Most of Illinois’ fourth-graders know what “suggested” and “underestimated” mean when reading them in stories, but not “prestigious”.

Eighth-graders recognize “motivate” but not “permeated.”

And while the vocabulary of Illinois’ young readers is right on par with the rest of the nation, the state’s poor children lag behind.

That’s according to the National Assessment of Educational Progress, which for the first time Thursday reported vocabulary scores pulled out from the reading tests given to fourth-, eighth- and 12th-graders nationwide.

Which is troubling, experts say, because vocabulary is essential to reading comprehension, and poverty keeps rising in Illinois. More than half the state’s 1.95 million schoolchildren qualified for free or reduced lunch in 2012.

“What we need vocabulary for is to make sense of what we read and to integrate words into an overall text to give context, and not just to memorize definitions,” said Margaret McKeown, of the University of Pittsburgh’s School of Education who helped develop the test.

NAEP broke down by state the vocabulary results out of the reading tests, considered more rigorous than the Illinois’ achievement exam, that are given nationwide as a common yardstick.

Illinois mirrors the national average -- “historically with where we fall in line with these NAEP tests,” said Mary Fergus, a spokeswoman for the Illinois State Board of Education.

Illinois students in 8th grade scored an average 266 out of a possible 500, a bit above the national average of 264 in 2011. Fourth graders scored an average 219, just shy of the nation’s 220.

But in 2011, low-income Illinois 4th graders scored just 196 points out of 500, 6 points below the national average, and almost 40 below their wealthier counterparts.

In eighth grade, the difference was 30 points. Neither gap shrunk from 2009 to 2011.

“Frankly none of this is a surprise,” said Diana Rauner, president of the Ounce of Prevention Fund which advocates quality preschool for all children. “The vocabulary gap is massive by age 3. The fact that you see it in 10th grade and 12th grade and 4th grade – what do you expect?”

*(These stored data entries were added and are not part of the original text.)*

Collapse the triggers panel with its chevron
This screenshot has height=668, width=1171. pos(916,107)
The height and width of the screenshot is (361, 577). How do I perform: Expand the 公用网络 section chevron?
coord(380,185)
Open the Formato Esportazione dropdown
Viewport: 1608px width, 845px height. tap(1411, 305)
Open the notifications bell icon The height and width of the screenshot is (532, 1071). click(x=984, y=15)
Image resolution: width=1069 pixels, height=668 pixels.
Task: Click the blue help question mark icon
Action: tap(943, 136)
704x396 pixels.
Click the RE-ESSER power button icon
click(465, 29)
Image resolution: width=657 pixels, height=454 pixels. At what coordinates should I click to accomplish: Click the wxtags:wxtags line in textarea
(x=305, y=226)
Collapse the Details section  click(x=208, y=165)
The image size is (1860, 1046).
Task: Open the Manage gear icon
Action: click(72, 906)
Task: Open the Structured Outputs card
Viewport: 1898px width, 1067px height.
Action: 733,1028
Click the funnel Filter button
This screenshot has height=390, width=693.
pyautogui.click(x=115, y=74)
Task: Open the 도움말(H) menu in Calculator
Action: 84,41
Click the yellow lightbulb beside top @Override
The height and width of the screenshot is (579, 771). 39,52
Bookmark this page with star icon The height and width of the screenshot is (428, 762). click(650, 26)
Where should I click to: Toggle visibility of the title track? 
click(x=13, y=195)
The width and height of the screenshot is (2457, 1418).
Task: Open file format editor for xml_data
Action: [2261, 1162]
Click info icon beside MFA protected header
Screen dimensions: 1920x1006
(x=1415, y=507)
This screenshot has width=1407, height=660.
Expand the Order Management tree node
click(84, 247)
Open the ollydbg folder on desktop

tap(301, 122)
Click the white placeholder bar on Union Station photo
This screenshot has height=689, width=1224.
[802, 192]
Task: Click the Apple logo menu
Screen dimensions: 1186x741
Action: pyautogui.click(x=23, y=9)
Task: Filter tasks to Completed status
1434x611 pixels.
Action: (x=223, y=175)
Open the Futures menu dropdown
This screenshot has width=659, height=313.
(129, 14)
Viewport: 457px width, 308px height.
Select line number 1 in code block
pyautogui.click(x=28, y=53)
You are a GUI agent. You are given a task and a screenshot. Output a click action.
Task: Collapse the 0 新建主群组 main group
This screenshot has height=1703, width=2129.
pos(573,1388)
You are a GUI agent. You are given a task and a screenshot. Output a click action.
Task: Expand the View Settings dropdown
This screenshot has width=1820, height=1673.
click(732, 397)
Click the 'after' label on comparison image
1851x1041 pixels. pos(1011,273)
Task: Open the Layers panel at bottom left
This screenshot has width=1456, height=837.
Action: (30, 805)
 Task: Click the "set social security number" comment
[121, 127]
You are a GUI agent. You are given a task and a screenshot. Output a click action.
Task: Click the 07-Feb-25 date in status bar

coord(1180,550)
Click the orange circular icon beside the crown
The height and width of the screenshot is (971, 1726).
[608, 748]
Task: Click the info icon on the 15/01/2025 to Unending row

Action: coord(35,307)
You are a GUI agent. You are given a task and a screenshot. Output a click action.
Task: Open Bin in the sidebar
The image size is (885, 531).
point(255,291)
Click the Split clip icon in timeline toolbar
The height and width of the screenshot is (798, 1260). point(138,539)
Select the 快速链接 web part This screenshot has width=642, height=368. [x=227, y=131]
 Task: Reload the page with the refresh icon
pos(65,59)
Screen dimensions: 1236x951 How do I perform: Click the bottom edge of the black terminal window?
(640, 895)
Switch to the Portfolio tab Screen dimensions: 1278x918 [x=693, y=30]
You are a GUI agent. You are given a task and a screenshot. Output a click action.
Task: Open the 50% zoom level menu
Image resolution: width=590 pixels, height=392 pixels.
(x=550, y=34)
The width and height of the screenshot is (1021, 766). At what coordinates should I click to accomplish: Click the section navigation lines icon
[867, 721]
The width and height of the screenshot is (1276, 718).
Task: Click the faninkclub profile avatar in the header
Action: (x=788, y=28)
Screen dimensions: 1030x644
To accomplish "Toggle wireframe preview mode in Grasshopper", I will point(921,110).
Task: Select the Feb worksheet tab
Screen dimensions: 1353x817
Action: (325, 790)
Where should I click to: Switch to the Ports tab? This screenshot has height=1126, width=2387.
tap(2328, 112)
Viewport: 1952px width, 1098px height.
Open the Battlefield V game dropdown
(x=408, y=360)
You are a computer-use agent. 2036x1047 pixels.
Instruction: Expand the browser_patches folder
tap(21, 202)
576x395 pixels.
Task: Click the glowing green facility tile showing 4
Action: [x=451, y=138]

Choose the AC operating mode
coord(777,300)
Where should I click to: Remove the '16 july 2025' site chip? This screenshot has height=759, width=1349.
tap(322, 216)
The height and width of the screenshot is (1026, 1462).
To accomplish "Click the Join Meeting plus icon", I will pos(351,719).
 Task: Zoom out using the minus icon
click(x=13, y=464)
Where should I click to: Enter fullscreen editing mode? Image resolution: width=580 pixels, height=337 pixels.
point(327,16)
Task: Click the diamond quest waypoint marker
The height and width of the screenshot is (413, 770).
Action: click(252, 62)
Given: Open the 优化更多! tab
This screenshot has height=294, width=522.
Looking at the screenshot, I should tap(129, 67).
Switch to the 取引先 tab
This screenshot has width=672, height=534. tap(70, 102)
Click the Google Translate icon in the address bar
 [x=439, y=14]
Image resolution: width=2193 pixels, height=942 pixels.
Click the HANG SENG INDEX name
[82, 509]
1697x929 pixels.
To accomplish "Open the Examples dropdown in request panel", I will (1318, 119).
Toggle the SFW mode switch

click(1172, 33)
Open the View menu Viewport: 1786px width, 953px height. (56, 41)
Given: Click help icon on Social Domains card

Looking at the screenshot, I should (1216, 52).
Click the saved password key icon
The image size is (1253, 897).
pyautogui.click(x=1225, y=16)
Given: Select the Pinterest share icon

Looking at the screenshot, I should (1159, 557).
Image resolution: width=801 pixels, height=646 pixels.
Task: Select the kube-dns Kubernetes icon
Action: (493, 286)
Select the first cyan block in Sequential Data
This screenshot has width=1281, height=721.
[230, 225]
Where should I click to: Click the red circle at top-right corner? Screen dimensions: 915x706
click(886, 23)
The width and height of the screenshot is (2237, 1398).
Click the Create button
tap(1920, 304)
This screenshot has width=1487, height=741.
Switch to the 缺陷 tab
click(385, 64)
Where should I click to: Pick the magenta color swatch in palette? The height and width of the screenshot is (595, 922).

By age 3, Rauner said, children of college-educated parents already know 1200 words, but children whose parents are poor know fewer than 300.

“That’s a factor of four, and then you just continue that trajectory,” she said. “There’s just no place in the world where that child catches up.”

The state’s race gap remains mixed. African-American and Hispanic children still lag significantly behind white and Asian children. African-American students even lost a few vocabulary points in fourth grade from 2009 to 2011, but gained a few in 8th. Hispanic children made small gains in both grades. White children outscored African-American and Hispanic children in all three grades in 2009, and both lower grades in 2011. Asian/Pacific Islander students outscored everyone.

Twelfth-grade data was limited; Illinois was among just 11 states that volunteered as part of a pilot program in 2009, the last year they were tested.

Unlike many other standardized tests, the NAEP test given to a wide sample of students statewide didn’t ask about definitions, rather about context of how the word was used in passages. Some of the multiple choice answers even included other possible meanings of the word in question that would not be correct in the context of the provided text.

But how to teach vocabulary to children who, well, struggle with reading?

Expose them, said Dr. Barbara Phillips, a lifelong educator who currently teaches at Concordia University Chicago in River Forest. And the Common Core curriculum adopted statewide this year should help with that, since it encourages and recommends a wide range of literature and real-life text, at each grade level.

“The new words that your parents or your community doesn’t use, you have to learn by reading or having someone read to you,” she said.